Robbie est une petite frappe de Glasgow qui peine à joindre les deux bouts. Lorsqu’il est condamné à des TIG pour avoir terminé une bagarre, il fait la rencontre d’Harry, son éducateur avec qui il se lie d’amitié très rapidement. Ce dernier lui fait découvrir sa passion, le whisky. Petit à petit, Robbie commence à maîtriser le sujet et réussit à se créer une opportunité qui pourrait lui permettre de démarrer une nouvelle vie avec sa femme et sa fille.

Comme souvent, Ken Loach se penche du côté de la classe populaire. Pourtant, La part des anges n’a pas la noirceur du Vent se lève. Son film est plutôt à rapprocher du côté de Looking for Eric qui alliait très bien une intrigue développée et captivante à un propos social et un humour subtil toujours bien utilisé. Il en est de même pour La part des anges. Le spectateur se laisse porter par un scénario original qui l’emmène la où il ne s’y attend pas et lui réserve de jolies surprises que nous nous gardons de vous dévoiler.
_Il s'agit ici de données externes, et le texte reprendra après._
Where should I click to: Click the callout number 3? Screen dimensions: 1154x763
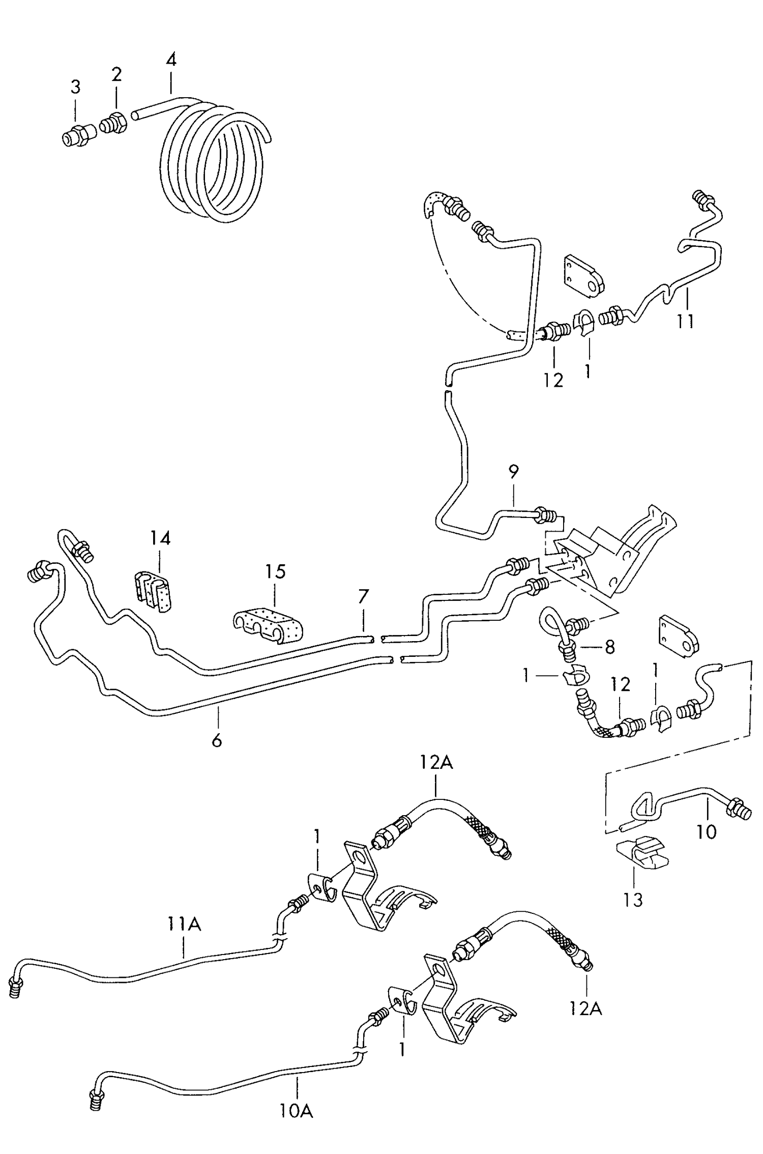tap(75, 88)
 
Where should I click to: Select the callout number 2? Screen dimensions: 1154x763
tap(116, 75)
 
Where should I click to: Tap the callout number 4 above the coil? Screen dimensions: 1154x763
tap(171, 60)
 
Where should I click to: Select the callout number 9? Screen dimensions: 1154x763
tap(513, 472)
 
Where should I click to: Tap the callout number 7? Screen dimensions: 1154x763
tap(363, 596)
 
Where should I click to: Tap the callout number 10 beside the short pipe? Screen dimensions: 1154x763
tap(706, 831)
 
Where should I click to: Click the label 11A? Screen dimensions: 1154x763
tap(184, 924)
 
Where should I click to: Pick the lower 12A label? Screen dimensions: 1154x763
tap(585, 1008)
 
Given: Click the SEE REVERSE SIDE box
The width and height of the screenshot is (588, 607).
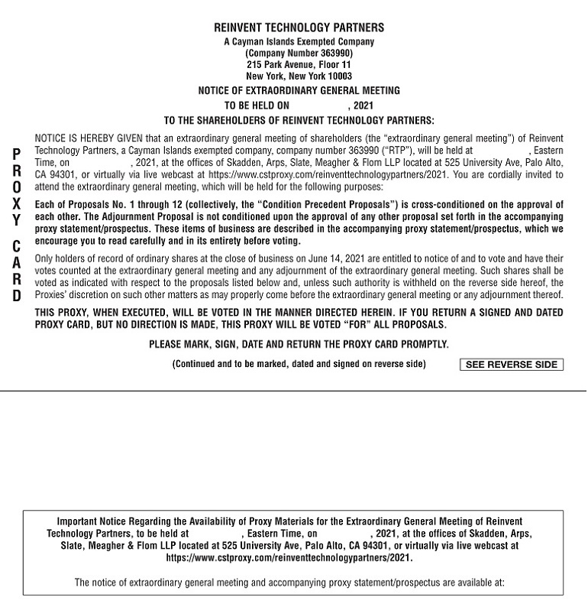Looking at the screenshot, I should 511,365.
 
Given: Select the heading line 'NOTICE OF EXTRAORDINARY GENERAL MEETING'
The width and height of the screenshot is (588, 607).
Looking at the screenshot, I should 299,90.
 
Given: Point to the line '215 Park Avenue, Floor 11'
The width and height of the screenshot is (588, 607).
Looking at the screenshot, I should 299,65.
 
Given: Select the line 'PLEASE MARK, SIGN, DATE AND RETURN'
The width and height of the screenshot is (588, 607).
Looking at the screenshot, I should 299,345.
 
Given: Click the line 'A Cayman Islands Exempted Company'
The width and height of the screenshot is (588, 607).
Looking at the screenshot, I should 299,42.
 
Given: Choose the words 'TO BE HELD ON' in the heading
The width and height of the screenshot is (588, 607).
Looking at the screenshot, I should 257,105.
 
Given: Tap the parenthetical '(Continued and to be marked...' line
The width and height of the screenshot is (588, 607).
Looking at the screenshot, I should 299,364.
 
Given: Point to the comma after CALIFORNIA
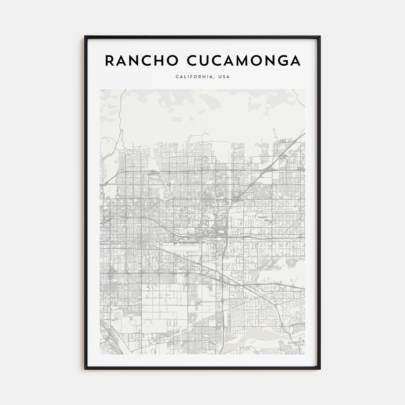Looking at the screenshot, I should [215, 78].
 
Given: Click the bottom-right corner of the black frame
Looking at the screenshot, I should [320, 369].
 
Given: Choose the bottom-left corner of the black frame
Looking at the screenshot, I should [85, 369].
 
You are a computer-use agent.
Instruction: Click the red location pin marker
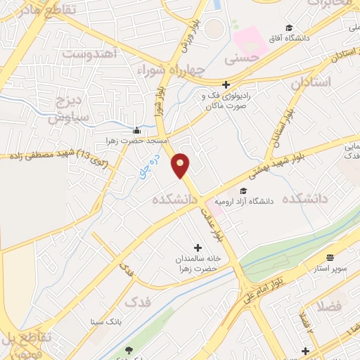pos(181,165)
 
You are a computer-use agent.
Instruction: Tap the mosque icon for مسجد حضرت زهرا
pos(136,131)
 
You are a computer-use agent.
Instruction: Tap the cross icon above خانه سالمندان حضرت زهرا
pos(198,248)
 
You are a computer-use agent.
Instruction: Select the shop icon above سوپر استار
pos(330,257)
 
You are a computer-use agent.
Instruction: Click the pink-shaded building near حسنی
pos(250,39)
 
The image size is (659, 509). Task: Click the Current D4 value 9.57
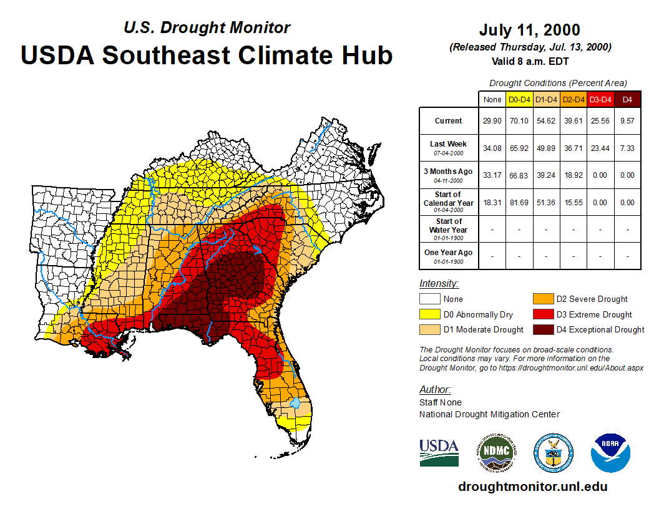pos(627,121)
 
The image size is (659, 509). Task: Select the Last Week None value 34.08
pos(492,148)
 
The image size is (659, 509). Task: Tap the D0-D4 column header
pos(520,99)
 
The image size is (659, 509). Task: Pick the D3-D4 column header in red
pos(600,99)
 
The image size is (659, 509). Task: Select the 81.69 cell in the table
pos(520,202)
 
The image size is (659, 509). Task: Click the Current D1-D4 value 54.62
pos(546,121)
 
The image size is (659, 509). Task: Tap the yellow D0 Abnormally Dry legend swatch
pos(429,314)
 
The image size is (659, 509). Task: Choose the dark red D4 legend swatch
pos(542,329)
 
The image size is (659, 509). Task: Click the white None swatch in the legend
pos(429,299)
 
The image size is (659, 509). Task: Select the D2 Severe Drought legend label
pos(592,299)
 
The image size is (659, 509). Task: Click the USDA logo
pos(439,452)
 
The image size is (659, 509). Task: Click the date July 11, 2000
pos(529,30)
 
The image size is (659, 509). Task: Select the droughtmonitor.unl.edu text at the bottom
pos(532,487)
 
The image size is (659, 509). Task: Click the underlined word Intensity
pos(439,284)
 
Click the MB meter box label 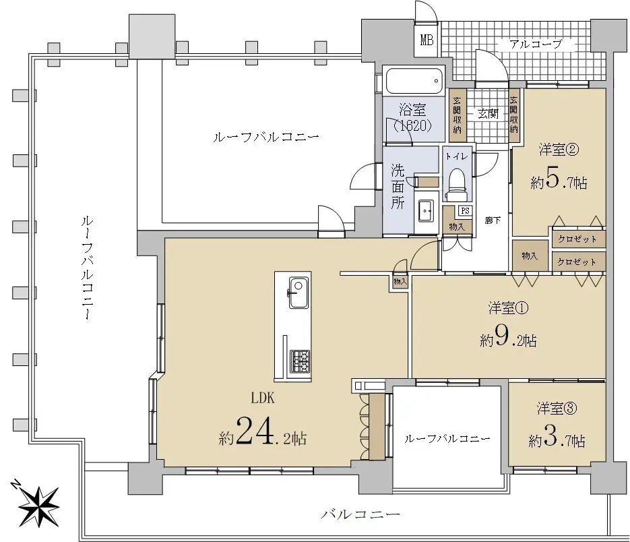point(427,40)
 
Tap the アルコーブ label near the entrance point(536,43)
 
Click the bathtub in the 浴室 point(414,81)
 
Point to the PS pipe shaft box point(465,210)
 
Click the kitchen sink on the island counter point(298,293)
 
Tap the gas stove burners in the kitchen point(300,361)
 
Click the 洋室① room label point(508,308)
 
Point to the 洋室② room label point(559,150)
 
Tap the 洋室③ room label point(557,409)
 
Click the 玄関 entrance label point(488,114)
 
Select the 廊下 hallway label point(493,220)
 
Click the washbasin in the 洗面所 point(425,210)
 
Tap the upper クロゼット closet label point(577,239)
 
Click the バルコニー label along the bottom point(360,514)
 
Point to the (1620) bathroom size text point(412,126)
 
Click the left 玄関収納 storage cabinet point(458,115)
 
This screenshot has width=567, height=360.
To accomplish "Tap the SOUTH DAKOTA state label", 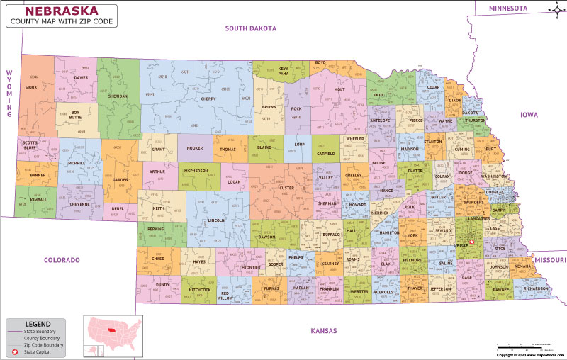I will [x=250, y=28].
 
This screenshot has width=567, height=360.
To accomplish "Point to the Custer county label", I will [x=287, y=188].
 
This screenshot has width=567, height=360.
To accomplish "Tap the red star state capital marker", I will [x=471, y=243].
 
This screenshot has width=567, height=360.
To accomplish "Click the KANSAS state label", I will [x=323, y=331].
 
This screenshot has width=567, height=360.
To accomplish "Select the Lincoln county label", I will [x=217, y=220].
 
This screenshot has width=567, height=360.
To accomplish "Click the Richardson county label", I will [x=536, y=288].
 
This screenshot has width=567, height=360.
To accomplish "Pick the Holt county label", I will [x=339, y=89].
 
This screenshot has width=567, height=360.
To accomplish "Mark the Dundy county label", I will [x=162, y=284].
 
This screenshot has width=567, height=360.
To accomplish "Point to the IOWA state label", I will [x=529, y=114].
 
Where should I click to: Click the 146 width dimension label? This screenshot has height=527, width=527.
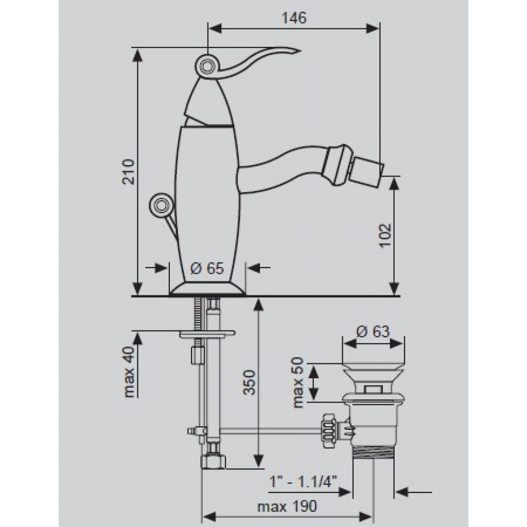click(294, 18)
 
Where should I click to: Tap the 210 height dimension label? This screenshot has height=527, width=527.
click(128, 171)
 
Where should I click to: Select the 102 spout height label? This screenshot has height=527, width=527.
click(385, 235)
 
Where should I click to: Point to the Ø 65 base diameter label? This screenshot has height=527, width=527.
click(207, 269)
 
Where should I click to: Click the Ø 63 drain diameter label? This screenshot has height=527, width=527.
click(373, 332)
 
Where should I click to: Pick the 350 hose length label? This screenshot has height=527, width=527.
click(250, 382)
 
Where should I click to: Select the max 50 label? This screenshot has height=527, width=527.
click(298, 382)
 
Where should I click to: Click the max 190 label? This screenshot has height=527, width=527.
click(287, 506)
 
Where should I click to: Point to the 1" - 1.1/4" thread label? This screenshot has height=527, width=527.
click(304, 482)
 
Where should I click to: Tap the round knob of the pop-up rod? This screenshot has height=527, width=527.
click(160, 204)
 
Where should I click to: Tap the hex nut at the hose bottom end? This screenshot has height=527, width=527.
click(214, 462)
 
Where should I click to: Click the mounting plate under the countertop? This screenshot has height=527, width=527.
click(207, 334)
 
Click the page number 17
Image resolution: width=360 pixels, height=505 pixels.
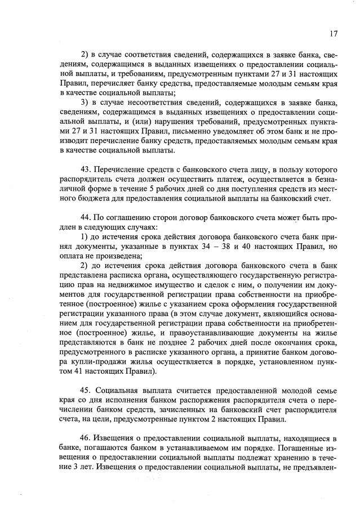(x=334, y=34)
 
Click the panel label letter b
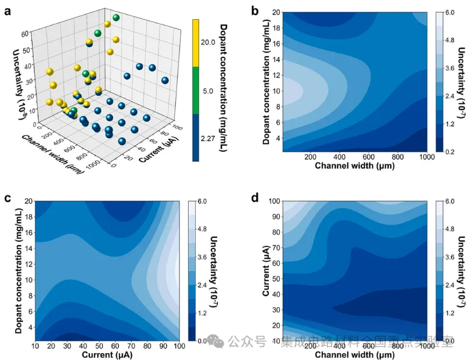pos(254,10)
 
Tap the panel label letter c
pos(8,197)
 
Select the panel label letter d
pos(254,197)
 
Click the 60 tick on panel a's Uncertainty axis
pos(27,34)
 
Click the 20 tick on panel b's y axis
pos(276,12)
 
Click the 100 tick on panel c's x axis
pos(179,347)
Le rythme est équilibré, les enjeux dramatiques très bien amenés et le public est dedans jusqu’au joli final, qui vous filera probablement la banane.

Photo des quatre personnages principaux de La Part des Anges de Ken Loach posant devant l'objectif en kilt et avec leurs bagages.

En nous plongeant dans l’univers du whisky, Loach parvient à faire émaner des odeurs, des sensations et toute la partie axée sur le domaine est passionnante. Nous parcourons les paysages magnifiques de l’Ecosse avec une bande de trublions très attachants et interprétés par des comédiens inconnus mais parfaits. Drôles, émouvants, les acteurs portent La part des anges avec brio et Loach prouve encore une fois qu’il sait diriger des amateurs sans problème.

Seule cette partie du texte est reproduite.